International radiation protection standards have historically weighed radiation risks and cost-benefit considerations in such as way as to protect the nuclear power industry at the expense of radiation victims, a Japanese interfaith network has said.

The Interfaith Forum for Review of National Nuclear Policy held a meeting from April 17-19 in Fukushima to debate claims by the Japanese government regarding the effects of radiation from the Fukushima Daiichi nuclear accident, which took place in March 2011.

The government, following standards set by the International Commission on Radiological Protection, a Canadian organization of scientists and policy makers, has said “there is no immediate [radioactive] impact on human bodies” from the disaster.

The Tokyo-based IFRNNP ― an 800-member anti-nuclear network co-led by 40 Japanese Buddhists, Christians, and Shintoists ― invited Kozo Inaoka, a Japanese physicist and author of a book about radiation exposure, to the meeting to lecture about the ICRP’s history and “ideological character.”

In his book, A History of Radiation Exposure, Inaoka claims the radiation protection standards are “scientifically disguised social standards” allowing the industry to impose exposure levels that suit its needs as it develops nuclear plants.
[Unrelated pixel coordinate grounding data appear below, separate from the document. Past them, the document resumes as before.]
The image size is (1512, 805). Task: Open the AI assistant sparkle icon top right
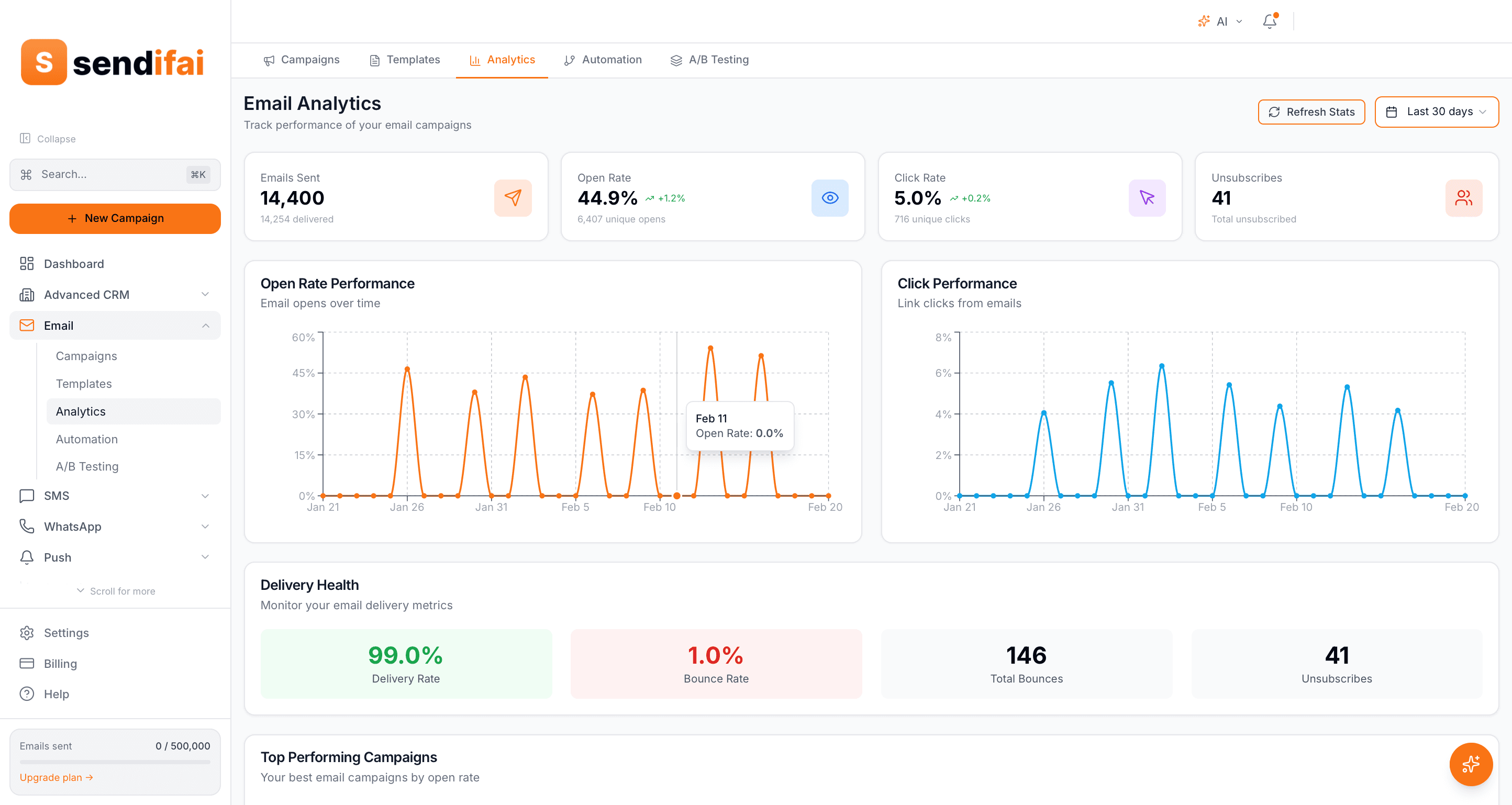[x=1203, y=20]
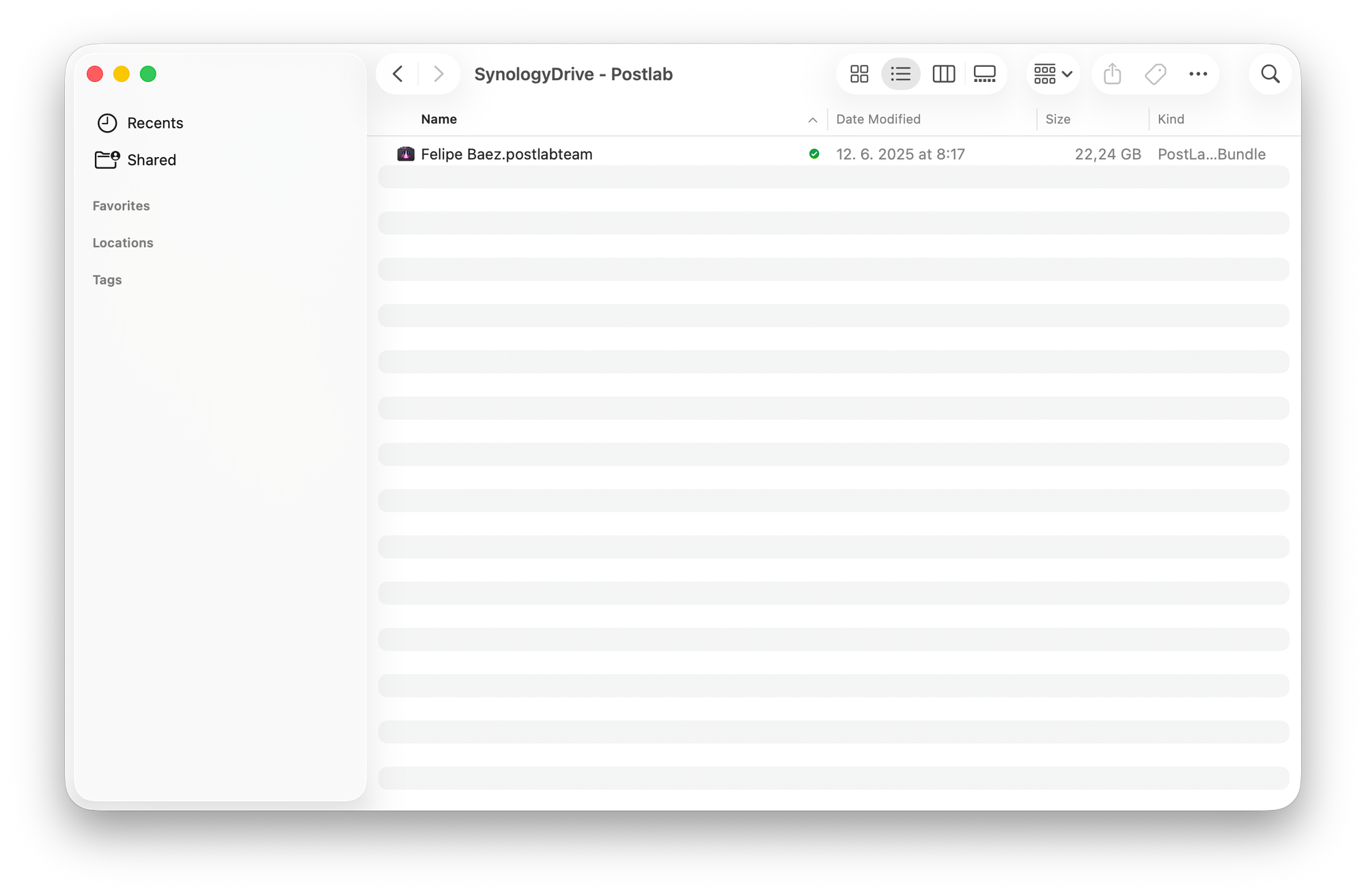Screen dimensions: 1366x896
Task: Open the group-by options dropdown
Action: tap(1053, 74)
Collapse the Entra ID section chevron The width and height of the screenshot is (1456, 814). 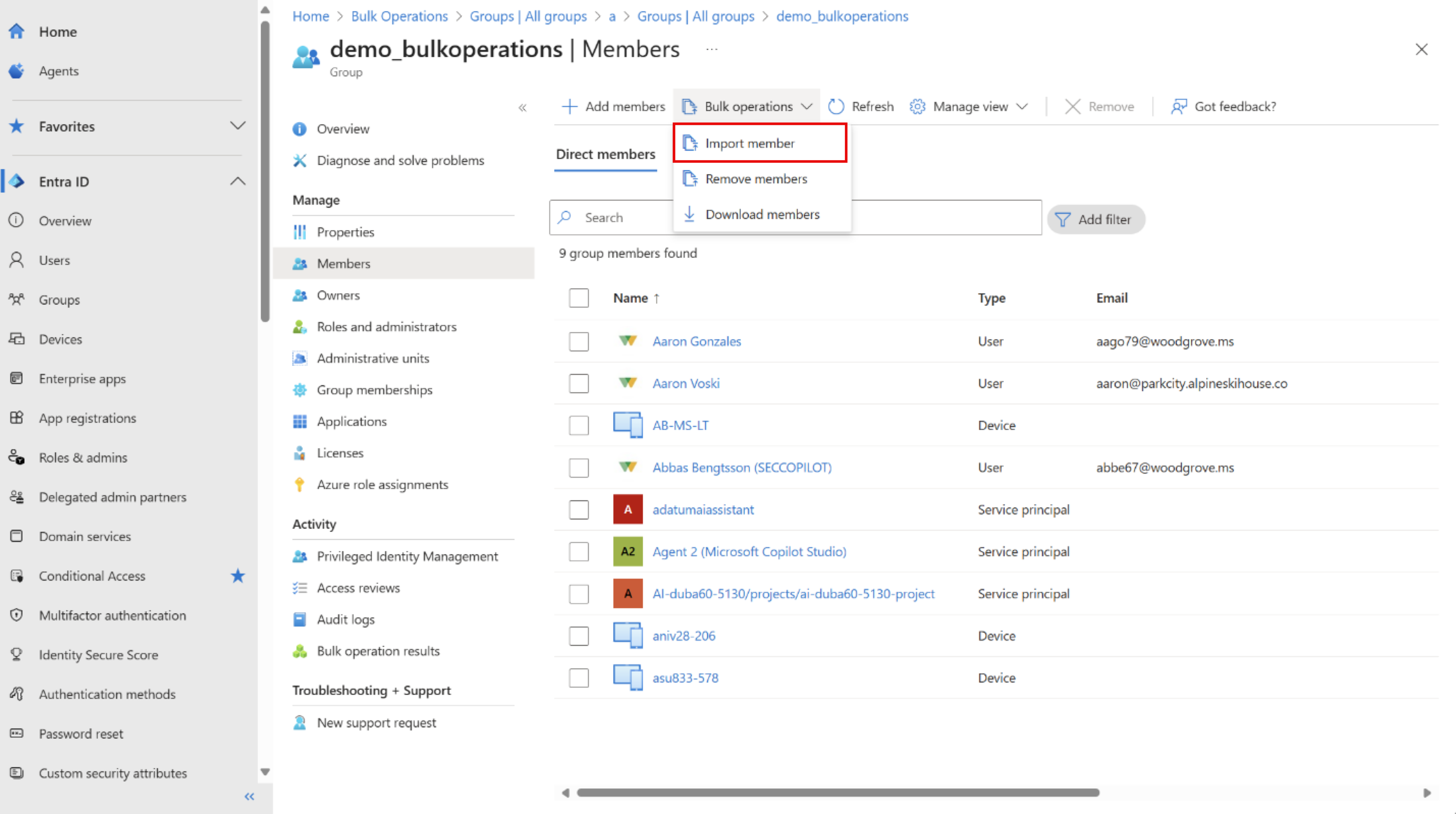click(x=237, y=181)
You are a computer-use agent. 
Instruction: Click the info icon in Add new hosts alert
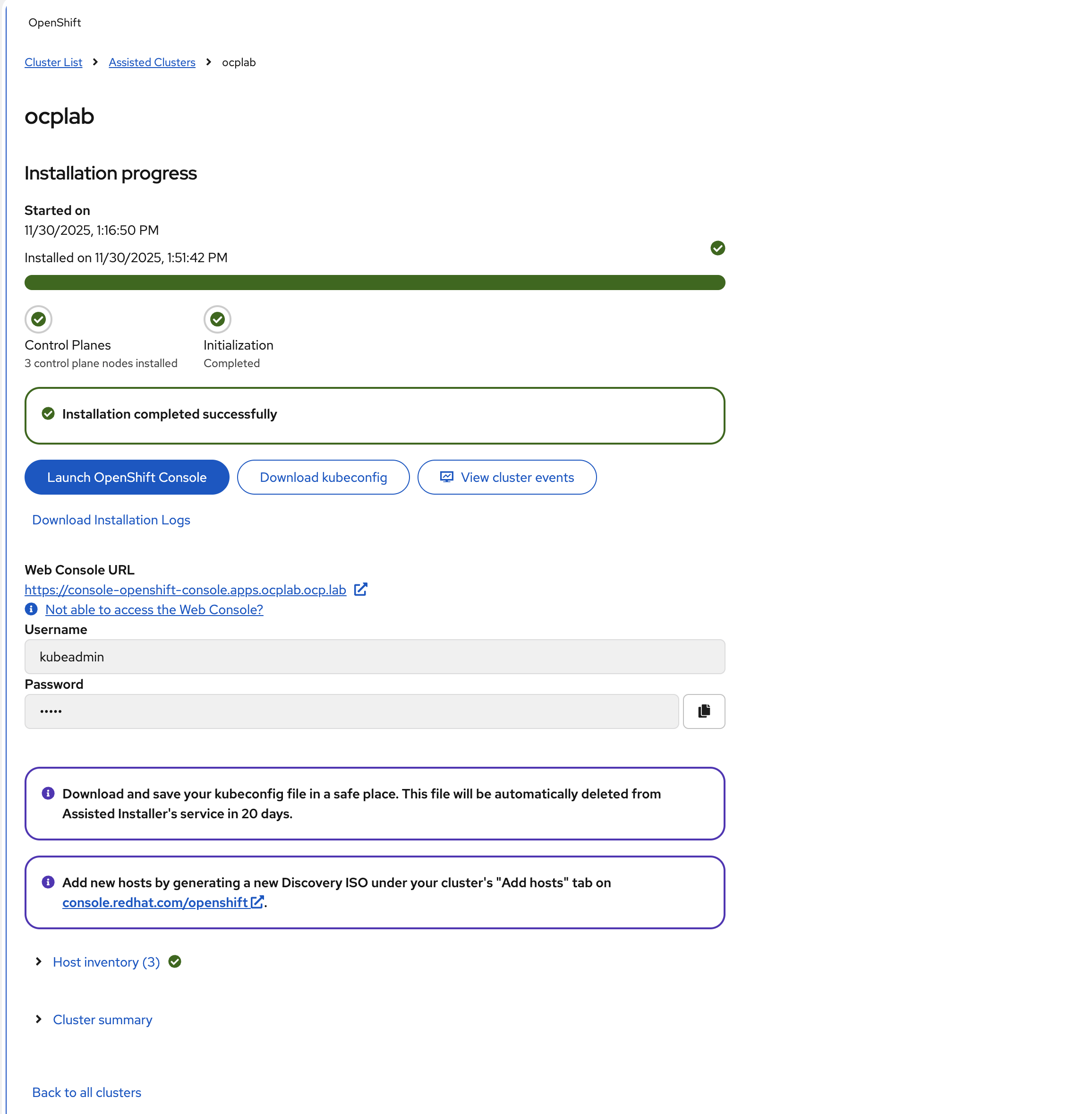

“I agree that it is certain that the cost-benefit approach to the risk of radiation exposure contains a rather serious fundamental problem, but it’s hard to discuss,” said Susumu Shimazono, a professor of religious studies working on bioethics and interdisciplinary death and life studies at the University of Tokyo, in an e-mail to ENInews.

 

“People of faith who point it out are few,” he wrote.